TASKS FOR THIS EXERCISE
1. According to the Sri Lanka economic update, by what percentage did the country's economy contract in 2020?
2. Copy out the part of the Sri Lanka economic update from "Government acted decisively" to "a key challenge.", reproducing it precisely.
3. Extend the Sri Lanka economic update beyond its final sentence.

The Sri Lanka Development Update (SLDU) notes that the country, hit with an unprecedented economic downturn due to the pandemic, is now on the road to recovery. Sri Lanka’s economic growth is expected to recover to 3.4 percent in 2021, mainly due to foreign investments as well as normalizing tourism and other economic activities. However, the slow global recovery, coupled with continued trade restrictions, economic scarring from the slowdown, and the high debt burden may continue to affect growth.

The report provides an update on Sri Lanka’s economy and outlook, highlighting the devastating impact of the pandemic. Sri Lanka’s economy contracted by 3.6 percent in 2020, the worst growth performance on record, as is the case in many countries fighting the pandemic.

Government acted decisively with steps such as cash transfers and postponed tax payments. The Central Bank’s introduction of a debt moratarium and other measures to encourage lending also helped reducing the adverse impact of COVID-19 on businesses and livelihoods. At the same time, increased expenditures and lower revenues amid the pandemic contributed to a deterioration of the fiscal situation. Public and publicly guaranteed debt is estimated to have increased to 109.7 percent of GDP. Reserves declined to an 11-year low in February 2021, and the exchange rate depreciated by 6.5 percent from January through March 17, 2021. Striking a balance between supporting the economy amid COVID-19 and ensuring fiscal sustainability remains a key challenge.

“As in countries around the world, COVID-19 has had an unprecedented impact on Sri Lanka’s economy and people’s livelihoods. But we are already seeing positive signs as the country enters the recovery phase,” said Faris. H. Hadad-Zervos, the World Bank Country Director for Maldives, Nepal and Sri Lanka. “Through an enhanced focus on an export-oriented growth model that taps the full potential of private investment, Sri Lanka could increase its competitiveness and raise growth in a sustainable manner.”

GIVEN INFORMATION

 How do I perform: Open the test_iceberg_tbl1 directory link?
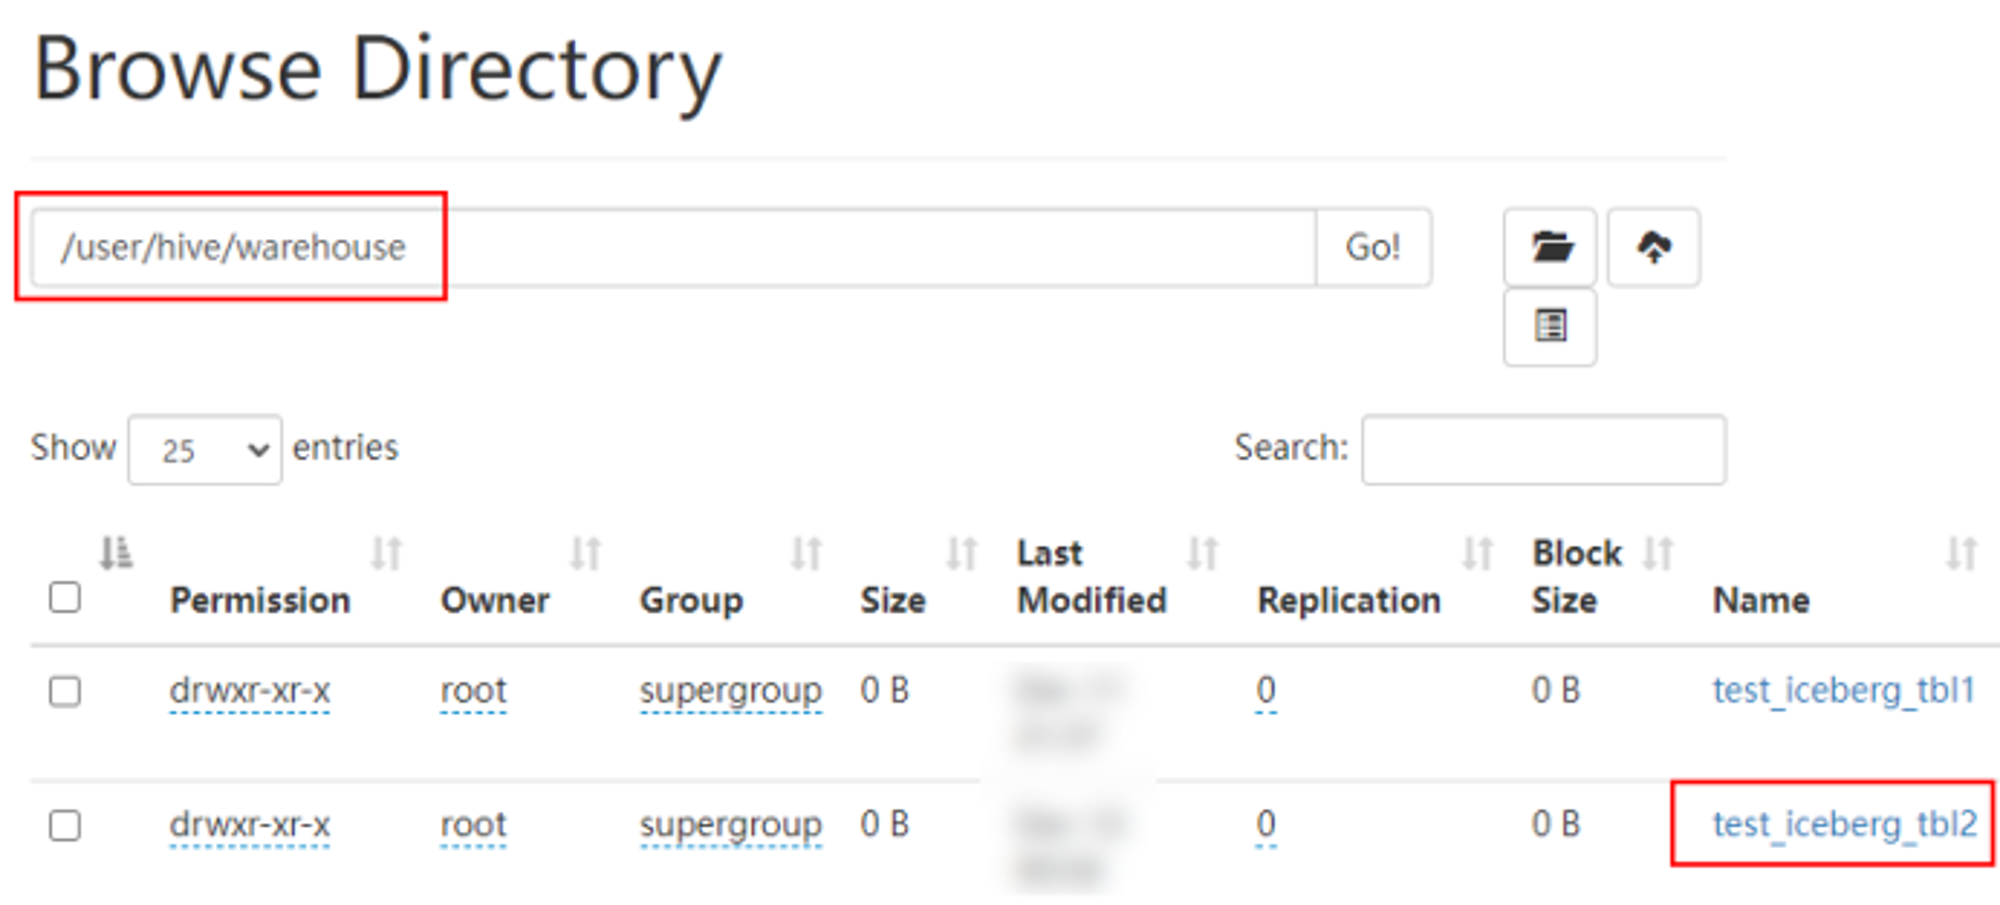coord(1844,690)
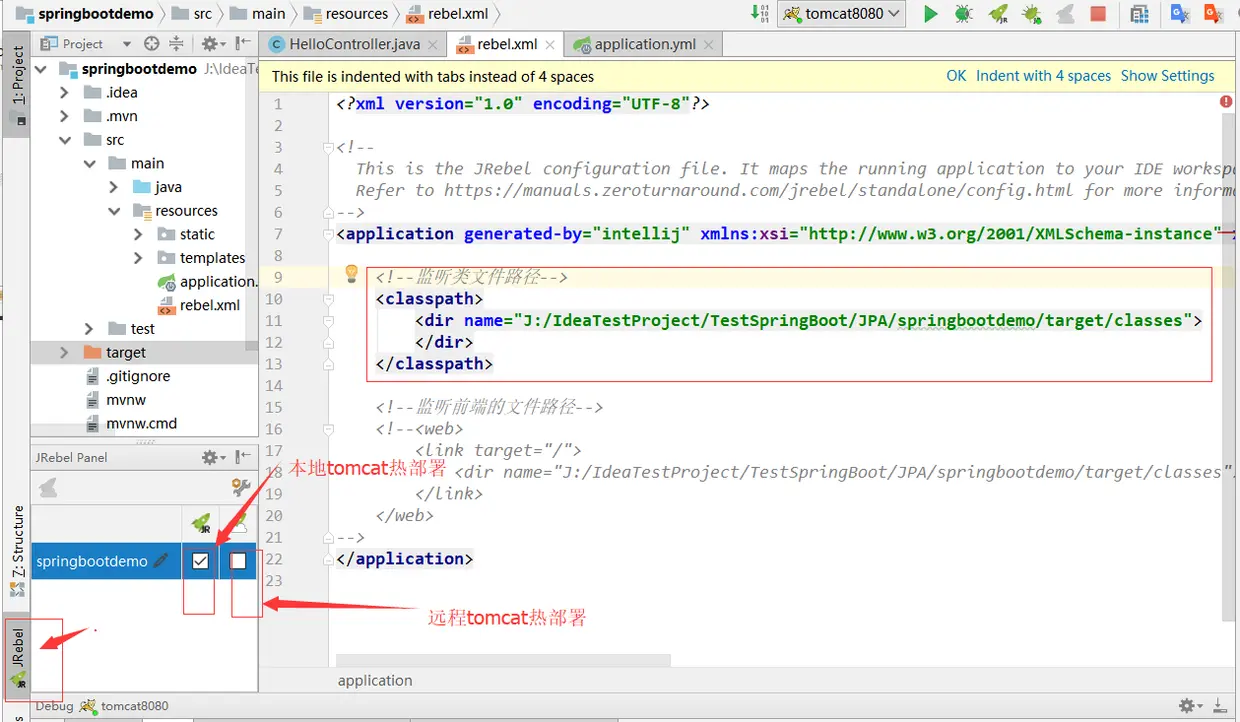The width and height of the screenshot is (1240, 722).
Task: Open the tomcat8080 run configuration dropdown
Action: [x=841, y=14]
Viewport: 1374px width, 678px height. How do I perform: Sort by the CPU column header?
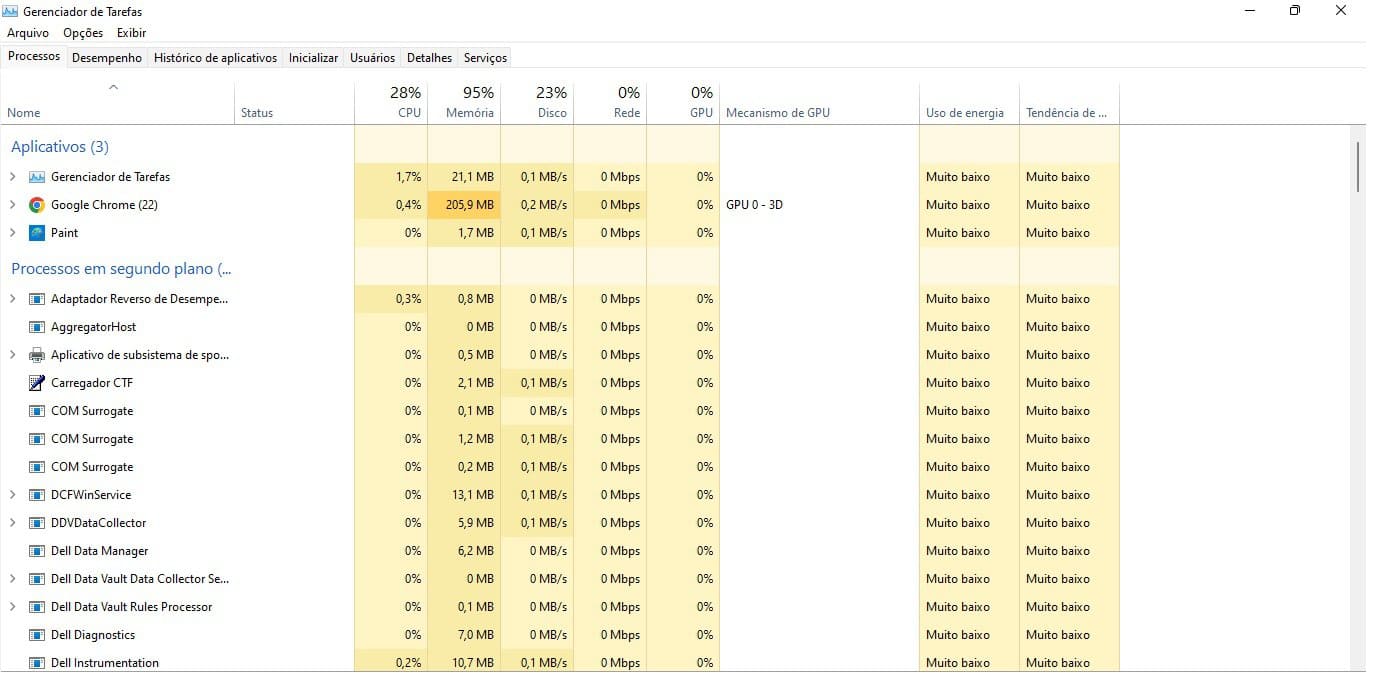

RESULTS OF THE EXERCISE
1. 3.6 percent

2.
Government acted decisively with steps such as cash transfers and postponed tax payments. The Central Bank’s introduction of a debt moratarium and other measures to encourage lending also helped reducing the adverse impact of COVID-19 on businesses and livelihoods. At the same time, increased expenditures and lower revenues amid the pandemic contributed to a deterioration of the fiscal situation. Public and publicly guaranteed debt is estimated to have increased to 109.7 percent of GDP. Reserves declined to an 11-year low in February 2021, and the exchange rate depreciated by 6.5 percent from January through March 17, 2021. Striking a balance between supporting the economy amid COVID-19 and ensuring fiscal sustainability remains a key challenge.

3.
The Update includes a special focus section, which discusses the impact of COVID-19 on poverty. With jobs lost and earnings reduced, especially in urban areas and among private sector employees and informal workers, the $3.20 poverty rate is projected to have increased from 9.2 percent in 2019 to 11.7 percent in 2020.

The report notes that the current social protection system could support the reintegration of those who lost their jobs. It suggests that a more targeted social safety nets could help the authorities to scale up support to the poor and vulnerable quickly and effectively in times of crises. Investments in digital technologies and literacy can also help Sri Lankans find new economic opportunities.

The Sri Lanka Development Update is a World Bank publication that discusses the country’s recent macroeconomic developments and outlook, as well as relevant development challenges. It also provides a more in-depth examination of selected economic and policy issues.

The Sri Lanka Development Update is a companion piece to the South Asia Economic Focus, a twice-a-year World Bank report that examines economic developments and prospects in the South Asia region and analyzes policy challenges faced by countries. The Spring 2021 edition titled South Asia Vaccinates, launched on March 31, 2021, shows that economic activity in South Asia is bouncing back, but growth is uneven, recovery remains fragile, and the economic outlook is precarious. The report also focuses on the different dimensions of vaccine deployment and provides a cost-benefit analysis of vaccination in the region.